• **Required task A**: Put the rows starting at the line that contains "The height and" and ending at the line that contains "point(79,158)" into a Markdown table with the columns Row and Line. Number each row, and skip any blank lines.
* Start Excerpt to read *
Continuity and Migration

Daemons that survive node failures are the whole point of the runtime, and continuity is the layer that makes survival meaningful. A daemon migrating from one node to another isn't just "the same code running somewhere else" — its identity, its causal chain, its observed history, and the events in flight at the moment of cutover all have to travel with it. Continuity is the protocol that gets that right.

This guide covers the three patterns: migrating a single daemon (planned moves and graceful drains), promoting a standby (failure recovery for stateful daemons), and forking off a new lineage (deliberate divergence with a verifiable lineage back to the parent).

Migration: moving a live daemon

The migration protocol is a strict six-phase state machine: snapshot, transfer, restore, replay, cutover, complete. Each phase has explicit start and end conditions, the events in flight during the move are buffered and replayed in order, and the daemon's identity stays bound to its keypair across the whole process.

▸ code

use net::adapter::net::compute::MigrationOrchestrator;
 
let orchestrator = MigrationOrchestrator::new(&mesh);
 
orchestrator.start_migration(
    daemon_origin_hash,
    source_node_id,
    target_node_id,
).await?;

Once started, the orchestrator drives every step. The source node snapshots the daemon (state plus causal chain head plus observed horizon); the target restores from the snapshot using a local DaemonFactoryRegistry that knows how to construct daemons of this kind; events that arrive on the source during the transfer are buffered and shipped to the target via BufferedEvents; the target replays the buffer in strict sequence order; routing flips at cutover; the source cleans up.

The orchestrator can pick a target itself. start_migration_auto queries the capability index for migration-capable nodes that match the daemon's requirements:

▸ code

orchestrator.start_migration_auto(daemon_origin_hash, source_node_id).await?;

What survives a migration:

The daemon's identity. The ed25519 keypair is part of the snapshot. Clients addressing the daemon by origin don't notice the move.
* End Excerpt to read *
* Start Dataset records *
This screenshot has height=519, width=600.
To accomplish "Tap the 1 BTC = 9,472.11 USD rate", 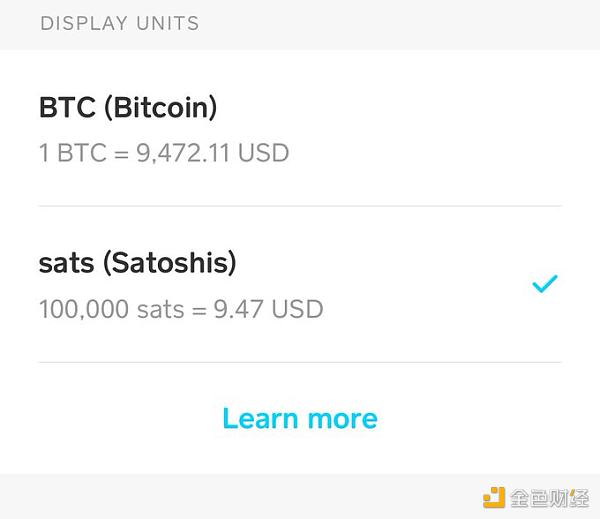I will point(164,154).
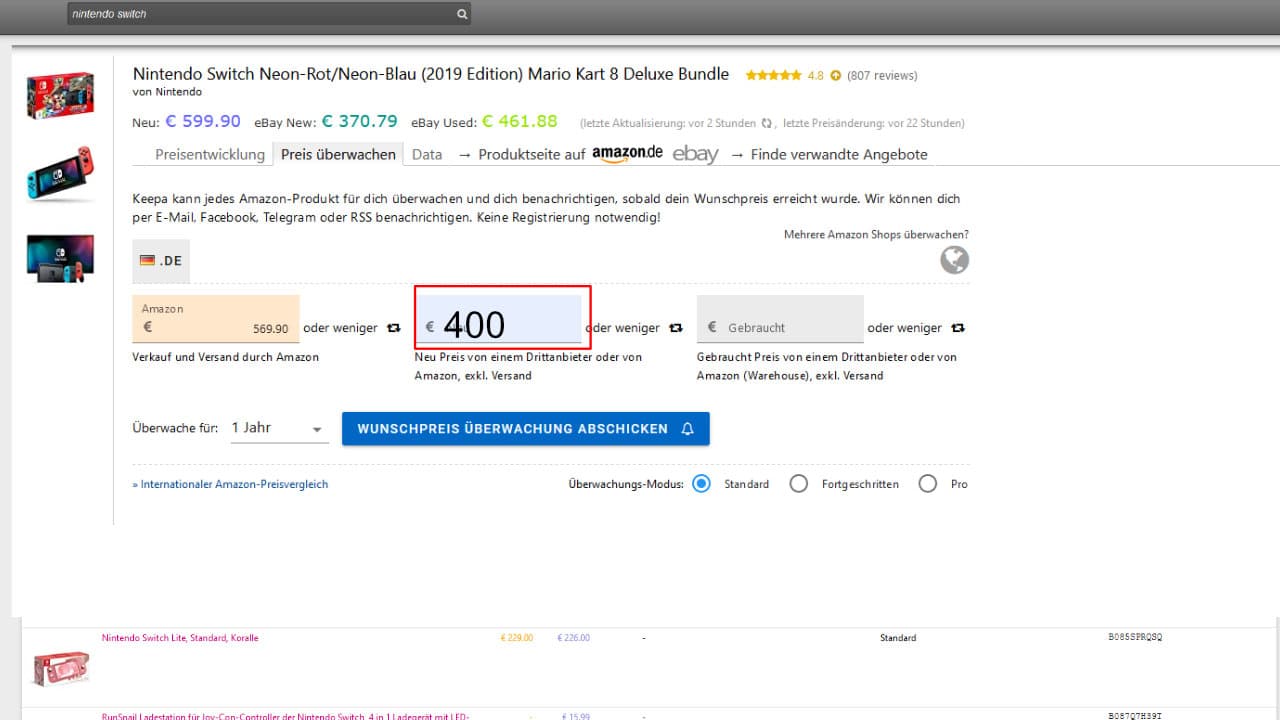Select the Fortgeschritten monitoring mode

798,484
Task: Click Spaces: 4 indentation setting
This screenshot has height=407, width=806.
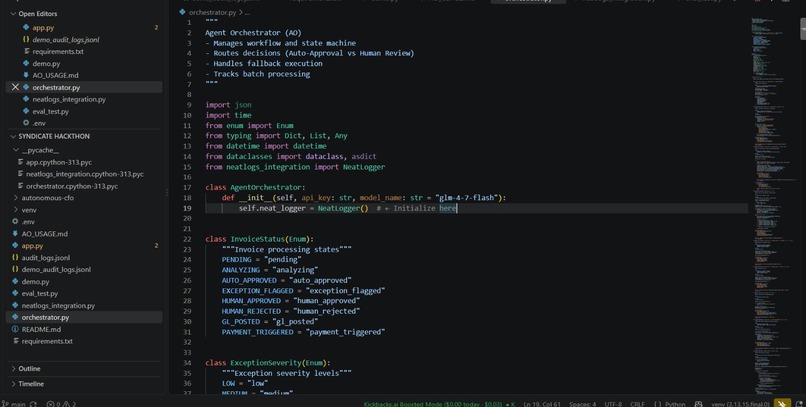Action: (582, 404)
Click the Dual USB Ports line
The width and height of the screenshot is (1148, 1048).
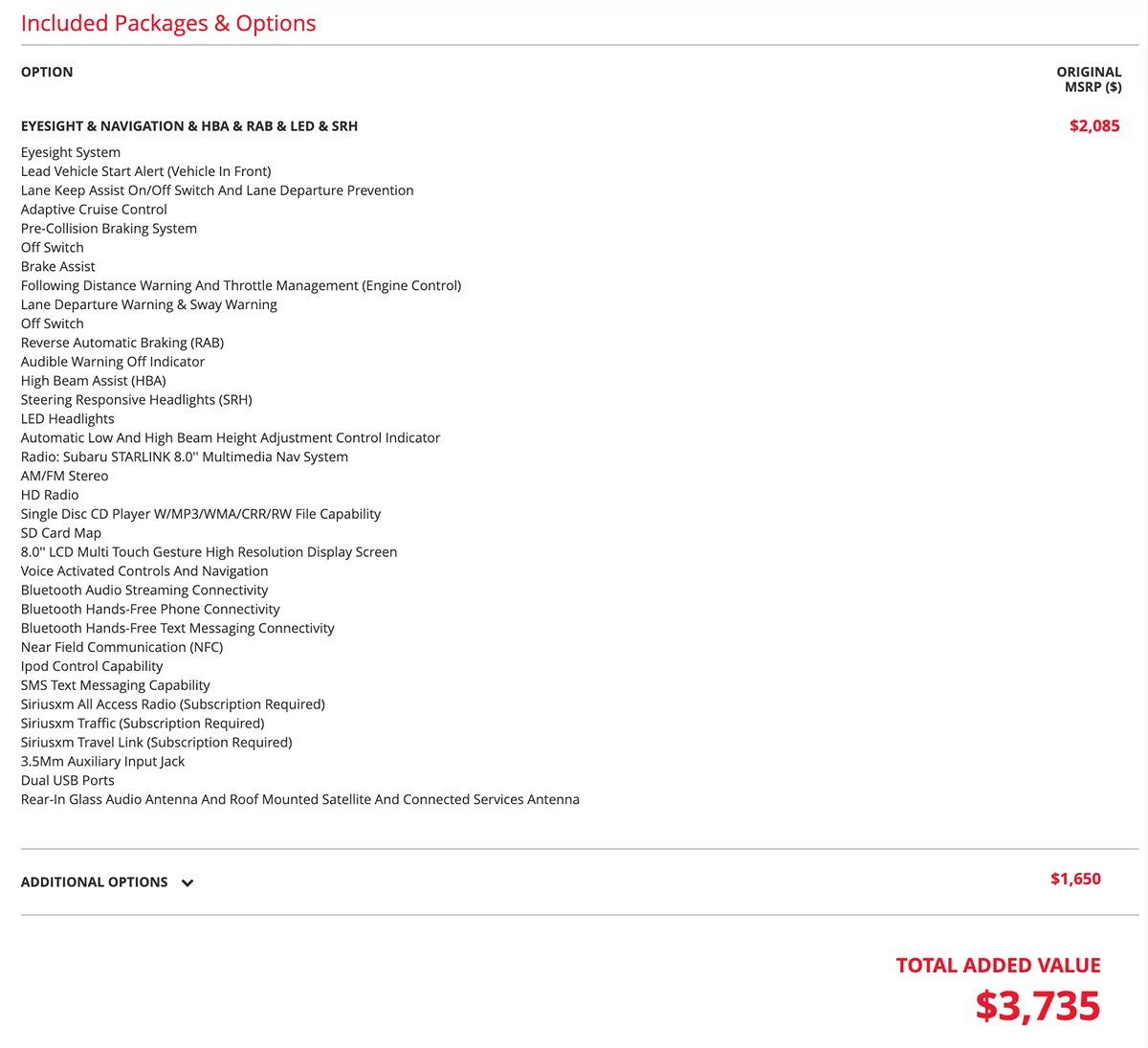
* End Dataset records *
* Start Dataset records *
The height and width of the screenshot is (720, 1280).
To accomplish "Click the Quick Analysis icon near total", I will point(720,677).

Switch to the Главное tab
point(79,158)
* End Dataset records *
* Start Dataset records *
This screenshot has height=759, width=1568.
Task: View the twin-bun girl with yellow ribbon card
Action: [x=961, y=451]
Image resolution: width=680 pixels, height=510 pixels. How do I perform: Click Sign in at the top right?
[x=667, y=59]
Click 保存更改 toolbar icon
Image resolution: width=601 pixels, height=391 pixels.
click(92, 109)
* End Dataset records *
• **Required task B**: Name all the phases of the migration protocol, in order, as given in the continuity and migration guide.

• **Task solution A**:
| Row | Line |
|---|---|
| 1 | The height and width of the screenshot is (720, 1280). |
| 2 | To accomplish "Click the Quick Analysis icon near total", I will point(720,677). |
| 3 | Switch to the Главное tab |
| 4 | point(79,158) |

• **Task solution B**:
1. Snapshot
2. Transfer
3. Restore
4. Replay
5. Cutover
6. Complete